When I look back on this class, trying to figure out what exactly I have accomplished, I am always drawn back to one of the first assigned readings, Gumbrecht’s In 1926: Living at the Edge of Time. The book attempted to look at history as if through a microscope, taking in all of the details at a certain point and rejecting a more linear approach to time. To me, the entire course follows this model: we look into a single decade, in one city, and learn all the details we can about musical life: we listen to music, read reviews, watch reconstructed performances. All of these are puzzle pieces of a larger idea: what exactly was music in 1920’s Paris?

A traditional music history course would throw out the names of a few composers, their musical influences, and then move on the linear path of musical evolution, leaving the time period behind. But we stay here and absorb more, read more, and explore more.

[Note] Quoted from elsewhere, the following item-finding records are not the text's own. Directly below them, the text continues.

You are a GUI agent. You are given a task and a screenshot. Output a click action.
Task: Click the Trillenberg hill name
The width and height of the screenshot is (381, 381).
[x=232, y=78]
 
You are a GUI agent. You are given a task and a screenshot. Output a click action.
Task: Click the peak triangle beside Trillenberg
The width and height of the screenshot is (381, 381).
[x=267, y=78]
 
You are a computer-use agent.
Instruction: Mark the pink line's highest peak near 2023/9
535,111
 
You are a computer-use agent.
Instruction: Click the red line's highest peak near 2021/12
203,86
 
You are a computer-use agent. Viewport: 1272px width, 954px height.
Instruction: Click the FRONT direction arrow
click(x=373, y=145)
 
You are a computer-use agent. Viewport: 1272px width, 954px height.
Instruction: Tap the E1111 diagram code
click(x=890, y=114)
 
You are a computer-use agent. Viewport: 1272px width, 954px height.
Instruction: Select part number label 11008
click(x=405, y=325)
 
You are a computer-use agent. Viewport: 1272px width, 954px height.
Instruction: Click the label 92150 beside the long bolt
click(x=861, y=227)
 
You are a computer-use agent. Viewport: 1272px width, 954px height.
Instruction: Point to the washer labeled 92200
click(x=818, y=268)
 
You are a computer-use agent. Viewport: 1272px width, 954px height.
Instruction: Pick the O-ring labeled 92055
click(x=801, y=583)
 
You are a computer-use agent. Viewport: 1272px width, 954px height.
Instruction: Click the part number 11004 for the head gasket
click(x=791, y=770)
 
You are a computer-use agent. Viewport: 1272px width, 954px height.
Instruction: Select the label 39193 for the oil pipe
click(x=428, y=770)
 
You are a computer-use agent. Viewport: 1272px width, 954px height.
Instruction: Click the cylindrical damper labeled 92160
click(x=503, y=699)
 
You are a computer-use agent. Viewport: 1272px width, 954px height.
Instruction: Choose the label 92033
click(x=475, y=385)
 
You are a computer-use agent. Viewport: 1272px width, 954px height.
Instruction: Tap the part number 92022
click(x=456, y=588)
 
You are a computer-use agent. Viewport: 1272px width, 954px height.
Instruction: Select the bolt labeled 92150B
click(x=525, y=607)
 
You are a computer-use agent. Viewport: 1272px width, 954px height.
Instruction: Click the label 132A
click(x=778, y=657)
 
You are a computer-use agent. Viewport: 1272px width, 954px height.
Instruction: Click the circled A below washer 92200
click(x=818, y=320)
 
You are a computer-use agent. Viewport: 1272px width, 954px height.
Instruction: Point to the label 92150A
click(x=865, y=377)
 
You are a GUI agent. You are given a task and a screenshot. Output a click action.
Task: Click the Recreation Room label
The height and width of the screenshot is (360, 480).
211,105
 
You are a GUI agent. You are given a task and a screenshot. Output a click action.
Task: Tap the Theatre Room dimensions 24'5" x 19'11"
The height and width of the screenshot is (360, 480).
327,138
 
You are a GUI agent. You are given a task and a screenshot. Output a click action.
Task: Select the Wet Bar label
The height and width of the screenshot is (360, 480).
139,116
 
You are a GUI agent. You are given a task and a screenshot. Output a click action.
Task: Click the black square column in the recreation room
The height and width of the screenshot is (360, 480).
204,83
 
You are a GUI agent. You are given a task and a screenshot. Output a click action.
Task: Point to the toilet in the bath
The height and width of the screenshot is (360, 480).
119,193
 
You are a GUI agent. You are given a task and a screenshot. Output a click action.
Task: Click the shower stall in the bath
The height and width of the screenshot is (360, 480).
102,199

The papers have been a good example of exploring such a specific period of history. Through first person writing assignments, we essentially create faux-primary sources, mimicking what we might find in our research. Our created sources must represent a persona from the place and time period, and creating such a life requires considerably more research than it would seem. To piece together an imagined experience means understanding more than one aspect of the time period: a broad scope of information in one point in time. Finding sources for this research proves very difficult, and the deeper I look, the more I realize that there really aren’t enough sources to give the full picture. At some point, I inevitably hit a wall. What was Parisian bass clarinetist Georges Pigassou really like? What was Rolf de Mare’s reaction to the Ballets Suedois performance being relocated to a different stage in a theater in New York? Is there any printed source or living person who could tell me?

This makes me realize that a specific point in history, 1920’s Paris or any other point in time, is immeasurably more complex than we can ever imagine in a traditional history course. There are so many elements of life that have been lost, yet of course existed. Through the papers I’ve written for this class, I’ve been reminded of this, and that any moment in history may be more similar to the present day than I realize or want to accept.